A series of explosions rolled across Baghdad even as a new, postoccupation government for Iraq was announced.
In the largest blast, a car bomb exploded outside the offices of the pro-American Patriotic Union of Kurdistan, near the headquarters of the US-run coalition, killing three and wounding 20.
The blast sent a mushroom cloud of dust and debris rising over the Green Zone. US jets and helicopters roared over the city.
The blast ripped through the building in the early afternoon, only half an hour after about 400 people left a party celebrating the 29th anniversary of the founding of the PUK, whose militia fought alongside American soldiers in the invasion that toppled Saddam Hussein last year.
Party leader Jalal Talabani was not in the office when the blast occurred, a party spokesman said.
Outside the capital, a roadside bomb exploded near the US military base, killing 11 Iraqis and wounding 23, near Beiji, 155 miles north of Baghdad. Two First Infantry Division soldiers were also wounded, the military said.
Despite the talk of stability and a new beginning for Iraq as the interim government took shape, violence continued in widely scattered parts of this country.
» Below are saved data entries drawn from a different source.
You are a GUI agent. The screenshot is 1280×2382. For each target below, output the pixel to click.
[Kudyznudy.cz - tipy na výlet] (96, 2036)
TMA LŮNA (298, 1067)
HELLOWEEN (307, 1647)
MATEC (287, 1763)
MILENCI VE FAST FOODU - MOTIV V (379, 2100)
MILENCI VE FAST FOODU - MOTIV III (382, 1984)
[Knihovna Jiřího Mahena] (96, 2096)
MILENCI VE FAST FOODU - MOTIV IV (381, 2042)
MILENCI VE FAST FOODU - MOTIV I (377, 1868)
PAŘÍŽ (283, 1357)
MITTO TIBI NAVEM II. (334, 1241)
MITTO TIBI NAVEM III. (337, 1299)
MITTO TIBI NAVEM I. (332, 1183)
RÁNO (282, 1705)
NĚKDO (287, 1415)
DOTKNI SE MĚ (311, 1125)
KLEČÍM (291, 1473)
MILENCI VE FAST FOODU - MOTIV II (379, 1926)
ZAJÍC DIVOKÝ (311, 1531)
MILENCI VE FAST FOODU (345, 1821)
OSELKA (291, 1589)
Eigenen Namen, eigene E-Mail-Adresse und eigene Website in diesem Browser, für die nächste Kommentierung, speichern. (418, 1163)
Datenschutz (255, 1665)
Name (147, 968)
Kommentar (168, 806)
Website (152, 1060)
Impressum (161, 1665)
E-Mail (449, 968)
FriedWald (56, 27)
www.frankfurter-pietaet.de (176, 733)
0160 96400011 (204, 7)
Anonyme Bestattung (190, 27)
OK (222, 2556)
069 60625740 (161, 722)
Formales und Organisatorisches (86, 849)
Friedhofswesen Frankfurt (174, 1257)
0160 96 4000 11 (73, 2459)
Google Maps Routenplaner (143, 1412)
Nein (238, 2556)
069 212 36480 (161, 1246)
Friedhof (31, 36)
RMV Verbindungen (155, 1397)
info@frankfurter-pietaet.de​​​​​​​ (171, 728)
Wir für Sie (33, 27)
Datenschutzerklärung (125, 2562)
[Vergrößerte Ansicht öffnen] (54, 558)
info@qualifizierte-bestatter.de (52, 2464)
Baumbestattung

US troops fought Shi'ite militiamen loyal to radical cleric Moqtada al-Sadr in the Sadr City neighborhood of Baghdad and in Kufa, near Najaf, where Shi'ite leaders have been struggling to save a shaky cease-fire.
The US-appointed governor, Adnan al-Zurufi, said coalition authorities proposed that Sadr's militia withdraw from Najaf over a 72-hour period. In return, American troops would stay away from Shi'ite holy sites.